Si parte dalla preparazione del supporto tramite levigatura o pallinatura, rimuovendo parti incoerenti e creando la rugosità necessaria per assicurare un’adesione perfetta. Successivamente, si procede con l’applicazione di un primer epossidico che consolida il calcestruzzo e prepara il fondo al ciclo successivo.
Il massetto viene poi steso in spessore, miscelando resina e inerti in proporzioni precise per ottenere un materiale omogeneo, stabile e resistente. Una volta livellato, si procede con la finitura in resina, che può essere liscia, satinata o antiscivolo, in base alle esigenze operative del cliente.
Il risultato è una pavimentazione estremamente solida, uniforme e in grado di sopportare le condizioni di lavoro più impegnative.
Analisi preliminare dell’ambiente
Ogni progetto parte da un sopralluogo tecnico durante il quale vengono analizzati il supporto esistente, le condizioni ambientali e le modalità di utilizzo del pavimento per individuare il sistema resinoso più idoneo e per prevenire criticità future.
1)

Preparazione del sottofondo
Lavorazioni meccaniche mirate, come carteggiatura, levigatura e pallinatura, vengono realizzate per preparare il sottofondo in calcestruzzo, o di altro genere, fondamentale per garantire l’adesione del ciclo resinoso e la durabilità della pavimentazione.
2)

Realizzazione delle opere complementari
Prima o durante la posa del pavimento in resina, vengono realizzate le opere complementari ovvero cavallette di scolo, sgusce perimetrali e battiscopa.
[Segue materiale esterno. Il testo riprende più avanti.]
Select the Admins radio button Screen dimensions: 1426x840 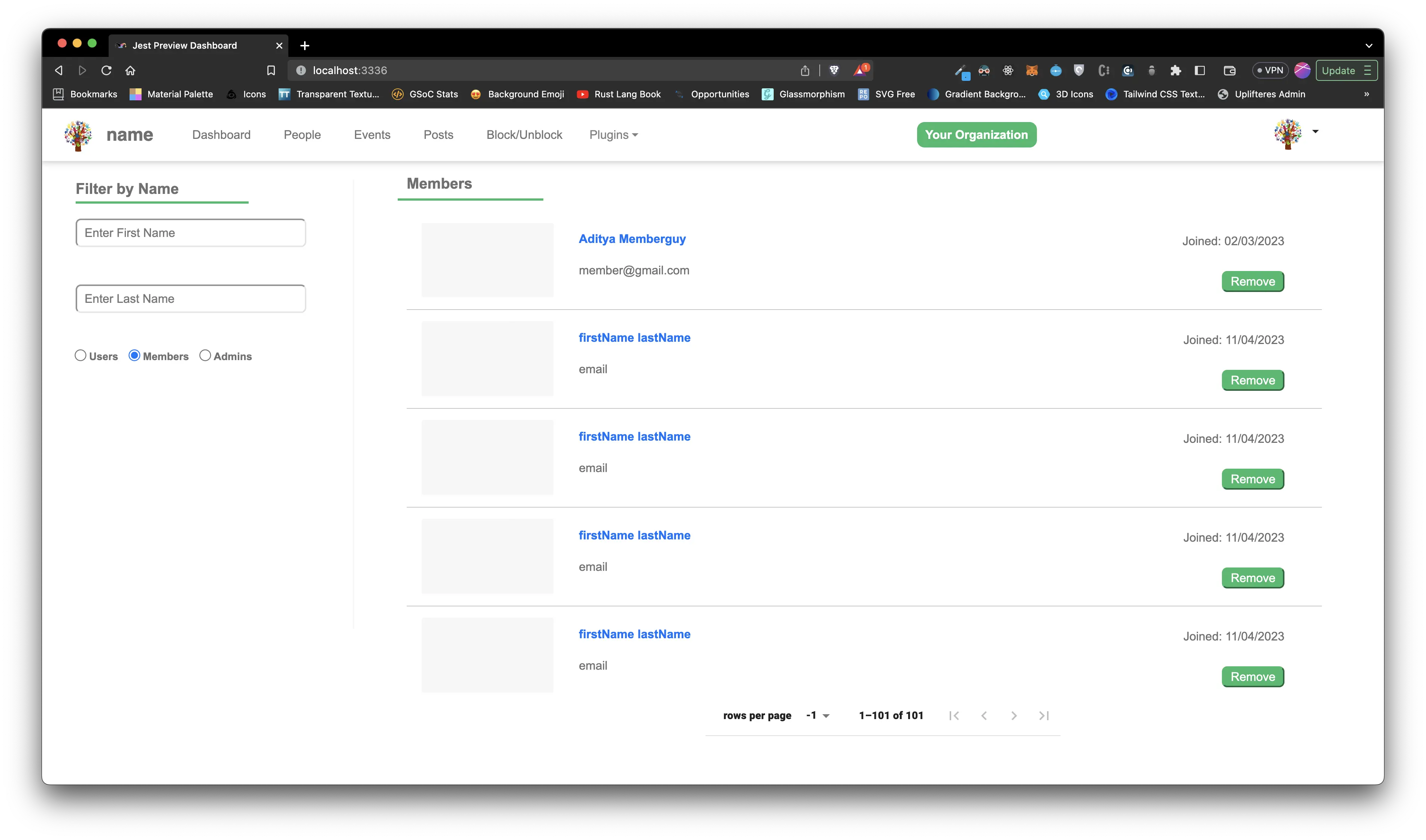204,355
Questi elementi contribuiscono a completare l’ambiente e facilitare la pulizia e la sanificazione.
3)
Applicazione del ciclo resinoso
Sulla base delle prestazioni richieste, la posa del pavimento in resina viene eseguita seguendo cicli specifici. Calibriamo spessori, finiture e grado di antiscivolo per ottenere una superficie continua, sicura e resistente.
4)

Controllo finale e messa in esercizio
Una volta completato il ciclo di indurimento, e dunque la catalisi del prodotto, la superficie è pronta per essere utilizzata. Al termine dell’applicazione, il pavimento viene verificato in ogni dettaglio per assicurare sicurezza, continuità e conformità al progetto.
5)

Certificazioni e documentazione tecnica
6)
Al termine dei lavori, RPM Italia fornisce al cliente la documentazione tecnica relativa al sistema applicato, comprensiva delle certificazioni previste per ogni settore, a supporto delle esigenze di controllo e gestione della pavimentazione nel tempo.